Shortbreads are one of those cookies that don’t seem like much, but are just delicious. My husband loves them (and my in-laws always have a box stashed somewhere), so I occasionally buy them. The other day I was thinking that I really ought to bake some.
I think I a long time ago made some pecan ones, and there are plenty of recipes around with a lot of recipes around for all sort of different flavors. I wanted to make a basic one, where the main flavor comes from the butter and vanilla.
I have this little book called Miss Jensens Five O’Clock Tea. I got it quite a while ago, but I never made any recipes from it. It is a republish of 1902 recipe collection. Miss Jensen was a famous Danish cook (and head of household) and authored a number of cookbooks for ‘the modern house-wife’. According to the foreword this was a collection of cheap and easy cakes, breads and cookies, useful in the many households where the family gathers for tea before or after dinner. The recipes from this book were primarily ones she gathered when she visited England.

Rows
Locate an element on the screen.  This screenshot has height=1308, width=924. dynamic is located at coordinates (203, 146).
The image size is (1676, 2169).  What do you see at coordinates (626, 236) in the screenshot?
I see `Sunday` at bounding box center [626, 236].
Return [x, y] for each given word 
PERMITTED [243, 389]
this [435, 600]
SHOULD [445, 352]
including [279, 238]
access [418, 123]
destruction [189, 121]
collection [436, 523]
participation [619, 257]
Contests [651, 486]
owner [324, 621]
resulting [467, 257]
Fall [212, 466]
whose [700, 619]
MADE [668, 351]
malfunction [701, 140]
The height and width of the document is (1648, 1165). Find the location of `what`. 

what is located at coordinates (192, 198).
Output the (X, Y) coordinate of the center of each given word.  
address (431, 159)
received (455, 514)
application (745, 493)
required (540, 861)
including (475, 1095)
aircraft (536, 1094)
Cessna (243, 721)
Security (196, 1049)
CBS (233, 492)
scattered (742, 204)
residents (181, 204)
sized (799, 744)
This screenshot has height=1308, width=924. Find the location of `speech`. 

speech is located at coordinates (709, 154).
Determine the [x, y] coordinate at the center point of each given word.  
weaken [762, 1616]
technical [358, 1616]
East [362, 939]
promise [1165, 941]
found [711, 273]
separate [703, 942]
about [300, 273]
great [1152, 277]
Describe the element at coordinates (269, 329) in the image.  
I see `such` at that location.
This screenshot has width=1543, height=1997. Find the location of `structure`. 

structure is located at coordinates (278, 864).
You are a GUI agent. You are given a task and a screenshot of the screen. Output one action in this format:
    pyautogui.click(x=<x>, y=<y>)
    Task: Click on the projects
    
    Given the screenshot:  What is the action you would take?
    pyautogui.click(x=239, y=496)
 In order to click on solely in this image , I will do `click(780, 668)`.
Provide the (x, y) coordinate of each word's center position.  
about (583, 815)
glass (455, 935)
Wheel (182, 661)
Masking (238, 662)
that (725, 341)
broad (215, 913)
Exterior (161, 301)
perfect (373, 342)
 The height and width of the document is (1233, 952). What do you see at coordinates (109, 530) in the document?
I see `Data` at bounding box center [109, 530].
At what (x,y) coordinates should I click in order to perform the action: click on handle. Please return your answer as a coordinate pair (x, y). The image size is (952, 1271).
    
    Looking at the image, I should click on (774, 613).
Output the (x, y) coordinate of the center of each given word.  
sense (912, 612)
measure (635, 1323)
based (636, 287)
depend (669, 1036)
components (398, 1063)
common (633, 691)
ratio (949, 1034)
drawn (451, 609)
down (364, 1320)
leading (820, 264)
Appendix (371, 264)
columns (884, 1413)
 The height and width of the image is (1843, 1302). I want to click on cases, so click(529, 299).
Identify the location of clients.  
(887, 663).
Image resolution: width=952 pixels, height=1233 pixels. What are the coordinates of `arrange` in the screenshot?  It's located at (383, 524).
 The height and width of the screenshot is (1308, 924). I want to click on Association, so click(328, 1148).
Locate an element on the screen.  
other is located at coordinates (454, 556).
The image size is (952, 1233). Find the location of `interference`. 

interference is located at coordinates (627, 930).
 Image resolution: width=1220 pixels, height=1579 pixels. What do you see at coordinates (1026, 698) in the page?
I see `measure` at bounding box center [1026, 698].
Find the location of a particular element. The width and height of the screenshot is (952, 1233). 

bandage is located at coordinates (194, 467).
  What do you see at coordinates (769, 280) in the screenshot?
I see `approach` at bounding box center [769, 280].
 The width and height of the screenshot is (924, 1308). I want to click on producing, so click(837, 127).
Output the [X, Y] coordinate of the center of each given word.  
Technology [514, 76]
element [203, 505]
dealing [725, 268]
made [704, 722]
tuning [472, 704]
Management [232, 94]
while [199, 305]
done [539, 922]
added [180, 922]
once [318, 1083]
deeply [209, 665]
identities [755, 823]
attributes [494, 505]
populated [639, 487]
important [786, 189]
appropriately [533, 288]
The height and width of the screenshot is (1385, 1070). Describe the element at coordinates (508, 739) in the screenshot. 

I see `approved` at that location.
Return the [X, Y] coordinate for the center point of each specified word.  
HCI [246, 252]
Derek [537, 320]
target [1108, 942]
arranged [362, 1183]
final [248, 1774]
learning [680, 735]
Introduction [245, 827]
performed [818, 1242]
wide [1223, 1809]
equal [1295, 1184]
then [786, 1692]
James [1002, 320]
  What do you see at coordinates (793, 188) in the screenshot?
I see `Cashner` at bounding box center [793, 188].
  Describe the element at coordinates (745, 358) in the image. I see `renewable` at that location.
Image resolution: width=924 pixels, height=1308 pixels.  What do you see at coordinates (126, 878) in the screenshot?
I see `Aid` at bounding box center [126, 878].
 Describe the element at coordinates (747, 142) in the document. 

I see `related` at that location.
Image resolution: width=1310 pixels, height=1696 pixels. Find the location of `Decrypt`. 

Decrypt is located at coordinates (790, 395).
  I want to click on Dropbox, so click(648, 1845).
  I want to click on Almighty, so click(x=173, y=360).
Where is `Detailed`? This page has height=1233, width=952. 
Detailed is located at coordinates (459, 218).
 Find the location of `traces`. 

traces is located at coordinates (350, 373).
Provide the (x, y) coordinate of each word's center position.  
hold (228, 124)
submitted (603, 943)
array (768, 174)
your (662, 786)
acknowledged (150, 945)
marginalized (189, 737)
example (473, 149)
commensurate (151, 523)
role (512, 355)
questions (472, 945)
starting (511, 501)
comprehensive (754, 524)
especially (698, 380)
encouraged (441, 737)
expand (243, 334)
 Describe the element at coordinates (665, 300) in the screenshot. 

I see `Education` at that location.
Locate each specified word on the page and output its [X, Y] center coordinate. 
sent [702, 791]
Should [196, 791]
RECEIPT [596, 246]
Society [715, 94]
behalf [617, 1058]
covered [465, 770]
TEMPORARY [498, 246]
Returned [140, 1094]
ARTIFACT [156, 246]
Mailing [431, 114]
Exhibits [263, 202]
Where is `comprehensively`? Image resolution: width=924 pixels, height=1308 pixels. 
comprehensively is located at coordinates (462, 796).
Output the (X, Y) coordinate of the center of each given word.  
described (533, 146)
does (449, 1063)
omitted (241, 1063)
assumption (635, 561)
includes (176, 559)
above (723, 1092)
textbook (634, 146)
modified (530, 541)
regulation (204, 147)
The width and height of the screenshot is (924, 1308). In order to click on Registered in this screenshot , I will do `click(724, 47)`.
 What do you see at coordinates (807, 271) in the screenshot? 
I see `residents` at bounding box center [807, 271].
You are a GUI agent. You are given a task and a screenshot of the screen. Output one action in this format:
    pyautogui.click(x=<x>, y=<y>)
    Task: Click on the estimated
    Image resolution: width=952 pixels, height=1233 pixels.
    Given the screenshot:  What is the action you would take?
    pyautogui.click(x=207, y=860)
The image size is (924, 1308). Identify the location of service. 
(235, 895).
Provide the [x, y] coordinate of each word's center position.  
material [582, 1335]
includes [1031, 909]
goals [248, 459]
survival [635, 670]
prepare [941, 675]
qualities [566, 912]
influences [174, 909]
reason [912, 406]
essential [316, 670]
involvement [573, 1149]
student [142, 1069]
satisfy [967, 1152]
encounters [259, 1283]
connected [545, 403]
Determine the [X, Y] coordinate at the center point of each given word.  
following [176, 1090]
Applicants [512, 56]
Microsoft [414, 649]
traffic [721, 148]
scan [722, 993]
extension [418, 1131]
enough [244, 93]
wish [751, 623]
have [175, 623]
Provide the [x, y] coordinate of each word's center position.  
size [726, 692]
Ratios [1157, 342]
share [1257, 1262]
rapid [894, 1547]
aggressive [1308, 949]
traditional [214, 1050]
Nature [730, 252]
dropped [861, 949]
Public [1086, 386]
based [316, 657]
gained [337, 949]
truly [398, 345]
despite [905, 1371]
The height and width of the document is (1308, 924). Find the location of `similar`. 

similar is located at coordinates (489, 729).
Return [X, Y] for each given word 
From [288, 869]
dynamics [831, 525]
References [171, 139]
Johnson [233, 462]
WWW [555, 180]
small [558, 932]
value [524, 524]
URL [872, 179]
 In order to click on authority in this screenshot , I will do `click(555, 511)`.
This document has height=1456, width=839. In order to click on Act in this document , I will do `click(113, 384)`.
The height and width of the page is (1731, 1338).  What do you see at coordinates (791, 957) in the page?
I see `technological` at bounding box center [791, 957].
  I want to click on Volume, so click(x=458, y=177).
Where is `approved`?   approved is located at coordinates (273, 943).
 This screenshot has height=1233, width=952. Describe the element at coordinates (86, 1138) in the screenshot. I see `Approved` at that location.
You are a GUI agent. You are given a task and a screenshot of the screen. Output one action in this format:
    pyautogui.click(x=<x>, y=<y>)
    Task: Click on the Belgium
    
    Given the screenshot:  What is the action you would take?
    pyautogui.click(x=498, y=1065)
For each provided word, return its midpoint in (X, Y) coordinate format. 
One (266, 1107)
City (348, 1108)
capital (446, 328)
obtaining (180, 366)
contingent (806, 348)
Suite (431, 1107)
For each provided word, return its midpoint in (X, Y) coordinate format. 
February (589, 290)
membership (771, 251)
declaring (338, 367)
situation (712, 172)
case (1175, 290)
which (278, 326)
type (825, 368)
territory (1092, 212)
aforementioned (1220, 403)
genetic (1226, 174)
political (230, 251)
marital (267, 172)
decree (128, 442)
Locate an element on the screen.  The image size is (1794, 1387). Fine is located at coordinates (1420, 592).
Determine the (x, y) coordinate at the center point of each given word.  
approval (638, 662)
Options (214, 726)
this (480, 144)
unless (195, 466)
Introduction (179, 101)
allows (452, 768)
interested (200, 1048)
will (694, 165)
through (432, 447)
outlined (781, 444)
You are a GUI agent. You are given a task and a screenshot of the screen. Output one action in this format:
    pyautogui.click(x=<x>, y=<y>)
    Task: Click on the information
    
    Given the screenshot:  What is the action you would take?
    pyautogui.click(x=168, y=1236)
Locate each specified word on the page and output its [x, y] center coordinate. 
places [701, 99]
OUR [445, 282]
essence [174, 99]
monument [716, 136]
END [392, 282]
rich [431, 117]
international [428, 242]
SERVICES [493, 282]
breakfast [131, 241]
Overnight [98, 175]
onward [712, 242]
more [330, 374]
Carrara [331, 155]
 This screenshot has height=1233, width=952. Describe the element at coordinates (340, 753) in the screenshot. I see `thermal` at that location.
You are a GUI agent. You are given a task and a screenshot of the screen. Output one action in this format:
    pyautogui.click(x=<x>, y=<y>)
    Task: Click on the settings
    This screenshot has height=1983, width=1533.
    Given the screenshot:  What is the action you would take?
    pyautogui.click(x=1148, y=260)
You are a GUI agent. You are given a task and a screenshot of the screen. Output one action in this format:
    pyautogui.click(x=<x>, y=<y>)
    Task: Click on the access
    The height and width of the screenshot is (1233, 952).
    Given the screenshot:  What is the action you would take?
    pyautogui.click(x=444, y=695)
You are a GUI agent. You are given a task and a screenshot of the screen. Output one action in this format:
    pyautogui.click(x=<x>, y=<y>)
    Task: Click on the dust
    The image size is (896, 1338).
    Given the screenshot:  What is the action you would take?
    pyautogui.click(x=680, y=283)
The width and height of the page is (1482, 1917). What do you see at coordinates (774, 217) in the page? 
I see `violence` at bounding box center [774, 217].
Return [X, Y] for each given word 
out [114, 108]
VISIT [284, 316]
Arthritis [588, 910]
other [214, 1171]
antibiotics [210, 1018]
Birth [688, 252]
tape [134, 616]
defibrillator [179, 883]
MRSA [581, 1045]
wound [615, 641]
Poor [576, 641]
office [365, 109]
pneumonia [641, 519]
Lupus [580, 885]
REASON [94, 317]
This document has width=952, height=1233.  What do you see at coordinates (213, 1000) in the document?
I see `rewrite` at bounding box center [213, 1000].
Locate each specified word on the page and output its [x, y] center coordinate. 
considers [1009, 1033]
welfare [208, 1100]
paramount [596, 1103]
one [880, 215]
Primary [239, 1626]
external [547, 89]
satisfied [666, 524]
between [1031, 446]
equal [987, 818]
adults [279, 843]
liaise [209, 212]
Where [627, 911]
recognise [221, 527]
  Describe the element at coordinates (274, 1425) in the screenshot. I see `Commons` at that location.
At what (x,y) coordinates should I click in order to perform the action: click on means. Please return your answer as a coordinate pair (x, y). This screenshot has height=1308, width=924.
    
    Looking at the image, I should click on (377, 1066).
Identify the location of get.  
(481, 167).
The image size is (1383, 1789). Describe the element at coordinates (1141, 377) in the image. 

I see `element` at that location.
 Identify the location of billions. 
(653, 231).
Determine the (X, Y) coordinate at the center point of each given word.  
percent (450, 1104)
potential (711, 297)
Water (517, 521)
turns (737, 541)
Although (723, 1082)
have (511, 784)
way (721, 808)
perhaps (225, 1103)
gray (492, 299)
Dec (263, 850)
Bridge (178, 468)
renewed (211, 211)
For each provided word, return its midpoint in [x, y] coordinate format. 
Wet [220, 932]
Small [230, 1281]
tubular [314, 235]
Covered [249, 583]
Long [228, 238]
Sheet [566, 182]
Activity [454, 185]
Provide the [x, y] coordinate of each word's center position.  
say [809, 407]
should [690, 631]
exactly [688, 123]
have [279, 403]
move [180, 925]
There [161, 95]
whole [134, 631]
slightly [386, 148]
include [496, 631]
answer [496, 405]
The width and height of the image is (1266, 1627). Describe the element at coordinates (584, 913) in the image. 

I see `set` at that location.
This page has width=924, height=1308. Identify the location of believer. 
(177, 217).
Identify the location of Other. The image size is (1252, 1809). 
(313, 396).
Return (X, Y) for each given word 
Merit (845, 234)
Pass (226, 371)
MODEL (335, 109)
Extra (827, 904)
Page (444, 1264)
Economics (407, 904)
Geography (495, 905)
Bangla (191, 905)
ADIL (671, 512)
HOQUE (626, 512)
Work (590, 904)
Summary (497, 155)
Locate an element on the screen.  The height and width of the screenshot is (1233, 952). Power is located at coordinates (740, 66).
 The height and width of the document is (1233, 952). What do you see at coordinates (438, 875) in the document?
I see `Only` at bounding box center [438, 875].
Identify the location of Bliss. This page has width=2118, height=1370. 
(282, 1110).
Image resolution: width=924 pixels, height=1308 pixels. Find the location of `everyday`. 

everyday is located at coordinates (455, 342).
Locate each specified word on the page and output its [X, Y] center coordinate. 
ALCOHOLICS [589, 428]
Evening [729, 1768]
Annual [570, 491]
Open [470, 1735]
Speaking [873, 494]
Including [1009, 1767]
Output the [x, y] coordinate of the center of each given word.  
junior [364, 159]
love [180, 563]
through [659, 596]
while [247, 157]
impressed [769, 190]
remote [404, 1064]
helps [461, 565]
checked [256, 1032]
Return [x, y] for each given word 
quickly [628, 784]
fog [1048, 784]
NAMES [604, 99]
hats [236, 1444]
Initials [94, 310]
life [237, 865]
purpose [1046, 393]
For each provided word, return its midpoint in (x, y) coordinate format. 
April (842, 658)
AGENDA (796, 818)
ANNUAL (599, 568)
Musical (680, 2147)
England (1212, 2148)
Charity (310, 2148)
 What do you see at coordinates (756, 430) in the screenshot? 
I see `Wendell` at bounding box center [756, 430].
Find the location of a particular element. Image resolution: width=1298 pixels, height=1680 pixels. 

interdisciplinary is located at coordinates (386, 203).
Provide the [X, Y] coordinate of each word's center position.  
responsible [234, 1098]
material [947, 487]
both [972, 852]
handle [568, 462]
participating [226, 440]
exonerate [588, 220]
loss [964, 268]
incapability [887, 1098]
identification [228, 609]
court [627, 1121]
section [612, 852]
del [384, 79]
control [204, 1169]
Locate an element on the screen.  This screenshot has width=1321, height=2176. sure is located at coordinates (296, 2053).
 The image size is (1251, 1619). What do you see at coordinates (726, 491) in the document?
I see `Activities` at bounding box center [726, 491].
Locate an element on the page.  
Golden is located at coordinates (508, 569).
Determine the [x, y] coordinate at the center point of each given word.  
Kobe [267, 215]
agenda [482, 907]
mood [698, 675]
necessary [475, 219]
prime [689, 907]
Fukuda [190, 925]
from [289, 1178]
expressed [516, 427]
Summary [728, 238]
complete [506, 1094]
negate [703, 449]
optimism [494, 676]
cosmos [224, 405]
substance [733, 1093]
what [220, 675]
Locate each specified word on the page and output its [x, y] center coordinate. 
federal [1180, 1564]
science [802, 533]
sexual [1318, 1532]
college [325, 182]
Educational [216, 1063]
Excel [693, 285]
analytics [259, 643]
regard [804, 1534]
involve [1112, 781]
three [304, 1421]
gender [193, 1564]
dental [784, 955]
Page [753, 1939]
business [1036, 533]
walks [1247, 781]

Instructions to follow
In the shortbread passage:
1. Who in the writer's family loves shortbread?
2. The book Miss Jensens Five O'Clock Tea republishes a recipe collection from what year?
3. Where did Miss Jensen gather most of the book's recipes?

In response
1. The writer's husband.
2. 1902.
3. England.